Nie masz najwyraźniej pojęcia jakie potworności uchodzą ludziom na sucho.
Ech, ta wiara w karmę i ukrytą sprawiedliwość.
Prawie jak niewidzialna ręka rynku.
Nieraz i ten co samo dobro daje, dostanie bardziej po dupie, niż taki prosty skurwiel.
Świat jest niesprawiedliwy, więc się nie łudź. Najlepiej żyć sobie według własnych zasad i iść twardo przez życie. Oczywiście zachować przy tym jakieś zasady moralne.

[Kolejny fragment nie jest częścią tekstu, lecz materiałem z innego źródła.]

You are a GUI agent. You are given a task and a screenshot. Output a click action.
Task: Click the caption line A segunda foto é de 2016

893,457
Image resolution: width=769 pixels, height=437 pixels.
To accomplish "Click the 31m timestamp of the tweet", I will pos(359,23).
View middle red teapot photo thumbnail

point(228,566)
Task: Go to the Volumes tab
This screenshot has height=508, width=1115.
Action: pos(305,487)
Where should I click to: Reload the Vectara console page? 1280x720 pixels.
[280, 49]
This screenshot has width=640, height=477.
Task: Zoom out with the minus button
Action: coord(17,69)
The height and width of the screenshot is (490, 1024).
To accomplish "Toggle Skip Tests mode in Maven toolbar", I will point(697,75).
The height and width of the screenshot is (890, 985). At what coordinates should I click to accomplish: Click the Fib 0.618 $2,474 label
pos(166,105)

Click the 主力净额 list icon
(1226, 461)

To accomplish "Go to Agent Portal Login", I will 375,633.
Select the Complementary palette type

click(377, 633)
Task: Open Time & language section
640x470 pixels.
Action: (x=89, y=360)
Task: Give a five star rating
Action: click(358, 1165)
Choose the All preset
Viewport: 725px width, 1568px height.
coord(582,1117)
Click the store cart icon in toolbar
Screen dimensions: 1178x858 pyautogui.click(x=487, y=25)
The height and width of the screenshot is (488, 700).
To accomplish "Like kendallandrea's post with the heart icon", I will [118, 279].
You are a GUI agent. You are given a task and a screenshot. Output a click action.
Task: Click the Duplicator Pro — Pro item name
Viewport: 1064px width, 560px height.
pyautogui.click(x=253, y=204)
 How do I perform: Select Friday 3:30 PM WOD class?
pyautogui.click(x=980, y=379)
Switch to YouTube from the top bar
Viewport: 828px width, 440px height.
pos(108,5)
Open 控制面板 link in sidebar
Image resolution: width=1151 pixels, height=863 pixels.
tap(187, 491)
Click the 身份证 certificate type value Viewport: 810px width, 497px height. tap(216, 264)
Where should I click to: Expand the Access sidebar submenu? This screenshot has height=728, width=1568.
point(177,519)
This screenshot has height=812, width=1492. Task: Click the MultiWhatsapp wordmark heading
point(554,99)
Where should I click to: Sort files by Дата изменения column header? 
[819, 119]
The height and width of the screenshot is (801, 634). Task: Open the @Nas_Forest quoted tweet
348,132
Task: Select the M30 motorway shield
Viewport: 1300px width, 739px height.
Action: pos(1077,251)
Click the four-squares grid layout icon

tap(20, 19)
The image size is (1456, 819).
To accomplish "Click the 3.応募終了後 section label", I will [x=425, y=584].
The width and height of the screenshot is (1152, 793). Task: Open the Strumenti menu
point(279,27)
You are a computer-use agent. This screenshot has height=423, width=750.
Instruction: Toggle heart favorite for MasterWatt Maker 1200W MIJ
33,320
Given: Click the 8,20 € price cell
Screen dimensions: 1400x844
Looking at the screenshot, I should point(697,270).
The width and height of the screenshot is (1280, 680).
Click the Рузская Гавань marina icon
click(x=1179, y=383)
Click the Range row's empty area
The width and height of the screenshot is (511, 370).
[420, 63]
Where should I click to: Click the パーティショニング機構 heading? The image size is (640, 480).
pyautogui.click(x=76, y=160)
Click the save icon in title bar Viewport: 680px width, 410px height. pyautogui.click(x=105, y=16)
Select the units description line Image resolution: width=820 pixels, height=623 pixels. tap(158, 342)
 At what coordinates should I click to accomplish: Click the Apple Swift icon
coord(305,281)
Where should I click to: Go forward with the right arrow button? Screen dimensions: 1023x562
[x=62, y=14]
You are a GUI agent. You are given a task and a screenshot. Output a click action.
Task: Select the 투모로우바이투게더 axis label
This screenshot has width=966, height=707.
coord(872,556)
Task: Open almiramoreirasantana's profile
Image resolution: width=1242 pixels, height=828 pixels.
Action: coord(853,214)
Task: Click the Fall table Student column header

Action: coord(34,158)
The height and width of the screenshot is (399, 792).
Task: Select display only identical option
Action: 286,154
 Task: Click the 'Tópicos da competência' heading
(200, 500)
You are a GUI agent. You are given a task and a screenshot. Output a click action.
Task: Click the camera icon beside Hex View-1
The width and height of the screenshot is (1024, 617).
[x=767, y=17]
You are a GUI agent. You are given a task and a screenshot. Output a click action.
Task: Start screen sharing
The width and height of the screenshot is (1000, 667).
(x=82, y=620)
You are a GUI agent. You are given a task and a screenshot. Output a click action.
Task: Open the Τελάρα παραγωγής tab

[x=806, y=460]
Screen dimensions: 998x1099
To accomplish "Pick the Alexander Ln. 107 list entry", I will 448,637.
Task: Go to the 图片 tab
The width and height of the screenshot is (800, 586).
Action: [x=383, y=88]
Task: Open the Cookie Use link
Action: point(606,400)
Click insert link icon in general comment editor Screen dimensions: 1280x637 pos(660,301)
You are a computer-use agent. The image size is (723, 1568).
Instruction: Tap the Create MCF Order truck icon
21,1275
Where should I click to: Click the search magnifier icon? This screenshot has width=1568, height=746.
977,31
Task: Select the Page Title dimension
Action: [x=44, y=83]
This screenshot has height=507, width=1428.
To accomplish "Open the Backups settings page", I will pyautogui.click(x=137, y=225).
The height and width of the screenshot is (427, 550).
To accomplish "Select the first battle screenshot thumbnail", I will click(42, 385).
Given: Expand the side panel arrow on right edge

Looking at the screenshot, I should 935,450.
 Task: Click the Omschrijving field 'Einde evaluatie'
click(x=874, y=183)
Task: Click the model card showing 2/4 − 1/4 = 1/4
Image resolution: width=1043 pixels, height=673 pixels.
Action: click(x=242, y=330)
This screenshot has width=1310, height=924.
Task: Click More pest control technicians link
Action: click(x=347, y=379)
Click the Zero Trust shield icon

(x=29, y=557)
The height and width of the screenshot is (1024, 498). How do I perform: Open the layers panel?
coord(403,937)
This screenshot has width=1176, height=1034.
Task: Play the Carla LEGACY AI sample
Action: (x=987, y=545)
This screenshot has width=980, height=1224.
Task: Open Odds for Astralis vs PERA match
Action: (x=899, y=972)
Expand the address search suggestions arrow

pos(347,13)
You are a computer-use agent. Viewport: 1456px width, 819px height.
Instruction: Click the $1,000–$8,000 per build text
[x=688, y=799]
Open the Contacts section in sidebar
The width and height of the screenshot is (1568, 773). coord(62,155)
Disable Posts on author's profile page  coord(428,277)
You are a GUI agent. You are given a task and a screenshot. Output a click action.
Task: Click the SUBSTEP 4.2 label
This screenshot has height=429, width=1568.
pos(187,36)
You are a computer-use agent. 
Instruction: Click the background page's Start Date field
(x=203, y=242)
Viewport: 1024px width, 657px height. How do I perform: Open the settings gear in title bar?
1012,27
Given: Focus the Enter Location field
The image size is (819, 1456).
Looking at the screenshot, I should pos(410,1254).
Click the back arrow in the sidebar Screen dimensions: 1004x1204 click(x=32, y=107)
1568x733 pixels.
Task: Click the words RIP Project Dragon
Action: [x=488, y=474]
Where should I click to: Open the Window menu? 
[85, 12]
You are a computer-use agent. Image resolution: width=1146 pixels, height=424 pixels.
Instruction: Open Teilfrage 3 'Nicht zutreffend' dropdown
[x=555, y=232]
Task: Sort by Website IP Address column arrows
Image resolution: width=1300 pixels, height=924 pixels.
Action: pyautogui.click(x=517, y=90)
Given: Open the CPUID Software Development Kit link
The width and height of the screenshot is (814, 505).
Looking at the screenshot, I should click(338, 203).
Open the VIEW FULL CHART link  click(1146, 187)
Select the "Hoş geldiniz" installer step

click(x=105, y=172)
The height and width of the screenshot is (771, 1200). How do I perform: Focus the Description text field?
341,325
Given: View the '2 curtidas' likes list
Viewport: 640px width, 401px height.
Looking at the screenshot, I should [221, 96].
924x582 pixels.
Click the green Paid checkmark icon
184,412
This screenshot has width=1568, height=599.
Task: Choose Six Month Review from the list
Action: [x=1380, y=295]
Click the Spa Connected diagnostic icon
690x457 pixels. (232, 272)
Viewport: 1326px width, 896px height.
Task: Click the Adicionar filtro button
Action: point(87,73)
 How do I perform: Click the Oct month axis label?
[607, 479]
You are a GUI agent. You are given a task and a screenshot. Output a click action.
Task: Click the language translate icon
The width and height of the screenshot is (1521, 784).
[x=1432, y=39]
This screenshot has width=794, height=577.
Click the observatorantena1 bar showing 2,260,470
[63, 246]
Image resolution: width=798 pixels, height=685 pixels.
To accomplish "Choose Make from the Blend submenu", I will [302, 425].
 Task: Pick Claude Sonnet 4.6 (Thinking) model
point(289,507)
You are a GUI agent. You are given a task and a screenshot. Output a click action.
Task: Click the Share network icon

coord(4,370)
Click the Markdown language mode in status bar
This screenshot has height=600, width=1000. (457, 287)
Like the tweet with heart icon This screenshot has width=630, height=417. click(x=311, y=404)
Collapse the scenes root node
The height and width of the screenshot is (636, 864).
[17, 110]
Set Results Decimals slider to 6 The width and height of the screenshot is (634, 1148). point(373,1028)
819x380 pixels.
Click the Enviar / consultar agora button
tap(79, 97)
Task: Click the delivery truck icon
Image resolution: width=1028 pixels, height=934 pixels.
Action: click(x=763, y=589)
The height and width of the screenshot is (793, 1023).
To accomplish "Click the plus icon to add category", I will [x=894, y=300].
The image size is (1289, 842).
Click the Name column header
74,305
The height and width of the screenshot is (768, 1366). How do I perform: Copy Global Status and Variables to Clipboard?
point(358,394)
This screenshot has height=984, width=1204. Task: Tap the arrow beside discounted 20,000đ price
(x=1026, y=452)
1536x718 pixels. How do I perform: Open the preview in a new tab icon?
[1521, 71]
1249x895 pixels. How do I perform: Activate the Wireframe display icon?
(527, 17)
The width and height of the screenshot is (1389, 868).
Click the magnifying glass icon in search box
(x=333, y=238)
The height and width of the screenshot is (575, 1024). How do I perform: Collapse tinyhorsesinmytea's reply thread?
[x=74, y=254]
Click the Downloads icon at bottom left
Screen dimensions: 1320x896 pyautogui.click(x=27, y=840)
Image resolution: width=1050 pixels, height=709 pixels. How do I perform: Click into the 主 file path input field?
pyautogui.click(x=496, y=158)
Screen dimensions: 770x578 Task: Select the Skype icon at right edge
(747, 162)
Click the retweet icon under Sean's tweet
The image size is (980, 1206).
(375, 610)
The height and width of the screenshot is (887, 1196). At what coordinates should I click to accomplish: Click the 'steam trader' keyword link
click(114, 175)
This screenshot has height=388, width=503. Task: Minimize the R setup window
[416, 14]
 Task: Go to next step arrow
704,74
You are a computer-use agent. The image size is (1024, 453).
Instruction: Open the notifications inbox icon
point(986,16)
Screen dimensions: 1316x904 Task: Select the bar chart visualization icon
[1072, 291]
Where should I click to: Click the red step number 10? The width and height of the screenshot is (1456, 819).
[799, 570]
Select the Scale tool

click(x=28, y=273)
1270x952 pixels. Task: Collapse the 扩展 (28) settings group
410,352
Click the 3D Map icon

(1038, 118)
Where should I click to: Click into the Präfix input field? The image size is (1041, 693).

To że jesteś młody nijak jest gwarantem długiego życia. Szefostwo z góry (lub też z dołu) w każdej chwili się może o Ciebie upomnieć i wezwać na dywanik.
Bóg? A kto to jest? Jakiś superbohater wymyślony dla dzieci?
Zdobyłem 89% aczików w Skyrimie (z dodatkami), co - w moim przypadku - zakrawało o masochizm, samobiczowanie i pokutę w jednym.
Choć powinienem zdobyć więcej, ale przez głupie rozwiązania albo błędy nie udało mi się zdobyć przynajmniej 3 kolejnych aczików.